Nos caminhos de ferro o *condutor*, por sua vez, não era o maquinista, mas outro tripulante que viajava no furgão e, mais tarde, na locomotiva e que, depois de verificar que estava tudo em ordem, confirmava as ordens de partida do chefe da estação. Em sentido estrito, não conduzia nada. Também hoje já não há, ao que julgo.


----------



## Naticruz

Carfer said:


> _Guarda-freios_ é exclusivo dos condutores dos eléctricos. Os condutores dos combóios designam-se por '_*maquinistas*_'. _Guarda-freios_ nos caminhos de ferro eram os elementos da tripulação dos combóios que viajavam em guaritas elevadas sobre o tecto dos vagões ou carruagens e que, a um sinal do maquinista, apertavam ou aliviavam os freios manuais em simultâneo com a locomotiva, no tempo em que a maioria dos veículos ferroviários rebocados não tinham travões de vácuo nem de ar comprimido comandados pelo maquinista. Hoje creio que já não há guarda-freios.
> 
> Nos caminhos de ferro o *condutor*, por sua vez, não era o maquinista, mas outro tripulante que viajava no furgão e, mais tarde, na locomotiva e que, depois de verificar que estava tudo em ordem, confirmava as ordens de partida do chefe da estação. Em sentido estrito, não conduzia nada. Também hoje já não há, ao que julgo.


Obrigada Carfer por tão minucioso esclarecimento
Um abraço


----------



## 2007Ciça Espanha

Acabei de ler as respostas dadas a minha consulta e fiquei maravilhada com a atenção que recebida por todos.

Abraços cheios de agradecimento


----------



## WAMORZINHO

Condutor é usado pelos próprios motoristas de ônibus, reparem.
Mas aqui no Brasil usamos mais motorista quando nos referimos a ônibus, porem para trens, mêtros, acho estranho chamá-los de motoristas, então acabo usando condutor.
E ai vai uma dica!
Se você tiver um amigo piloto de avião e tiver muita intimidade, em um momento de descontração, chame-o de motorista de avião e veja a reação! Ou então corra!
Mas tome muito cuidado, nem todos levam essa piadinha na brincadeira!


----------

# MATERIAL DE ORIGEM
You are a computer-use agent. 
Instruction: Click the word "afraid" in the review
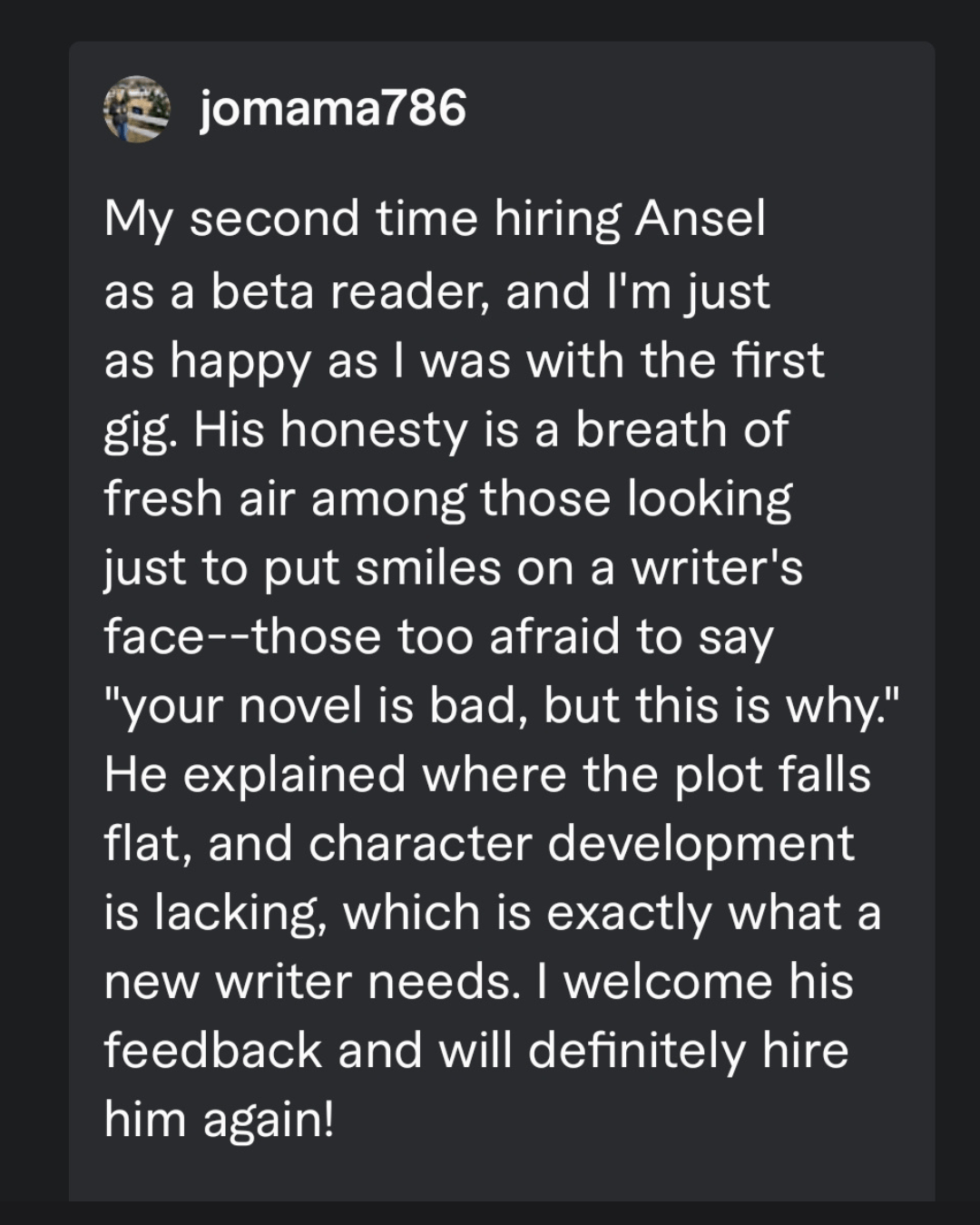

# SUAS TAREFAS
• a. Reescreva o trecho apresentado a partir de "## WAMORZINHO" até "piadinha na brincadeira!", substituindo "ônibus" por "autocarro".
• b. Segundo o trecho apresentado, onde viajavam os guarda-freios nos caminhos de ferro?

# RESPOSTAS DO EXERCÍCIO
• a.
## WAMORZINHO

Condutor é usado pelos próprios motoristas de autocarro, reparem.
Mas aqui no Brasil usamos mais motorista quando nos referimos a autocarro, porem para trens, mêtros, acho estranho chamá-los de motoristas, então acabo usando condutor.
E ai vai uma dica!
Se você tiver um amigo piloto de avião e tiver muita intimidade, em um momento de descontração, chame-o de motorista de avião e veja a reação! Ou então corra!
Mas tome muito cuidado, nem todos levam essa piadinha na brincadeira!

• b. Em guaritas elevadas sobre o tecto dos vagões ou carruagens.